One further advantage was the individual case assessment of the reports from the EU. Unfortunately, the causal association with the SSRI therapy was assessed as ‘at least possible’ in just 30.9% of the reports. Information about regular SSRI therapy was often not sufficiently documented.

One limitation of the study is the unknown amount of under-reporting that may also differ between the individual SSRIs.
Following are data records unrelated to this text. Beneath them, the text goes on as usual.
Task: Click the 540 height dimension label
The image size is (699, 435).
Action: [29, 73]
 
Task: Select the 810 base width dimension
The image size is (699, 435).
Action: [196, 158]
It seems plausible that the amount of under-reporting could be even higher before the widening of the ADR definition in 2012. On the other hand, the black box warnings may have stimulated the number of reports referring to suicidal ideations and behaviours to SSRIs.

Unfortunately, drug prescription data from all EU countries were not available and drug prescription data from Germany could only be provided from 2009. Furthermore, the number of drugs prescribed may not reflect the number of drugs actually used and refer only to patients with statutory health insurance (approximately 80–90% of inhabitants in Germany) and outpatient treatment.

Conclusions

It may be that the increase in the number of US and EU reports was triggered by the media publicity of the reports and regulatory warnings in 2003–2005. Among other explanations, increased awareness due to the warnings or increases of drug prescriptions may have been responsible for a further increase in the number of reports from the US and the EU in the post-warning period. This result underlines the importance to monitor suicidality in children, adolescents and young adults treated with SSRIs, especially in the first three months after the start of SSRI therapy. If drug-associated suicidality is assumed, the case should be reported to the regulatory authorities with all relevant information thereby increasing the available data for future evaluations.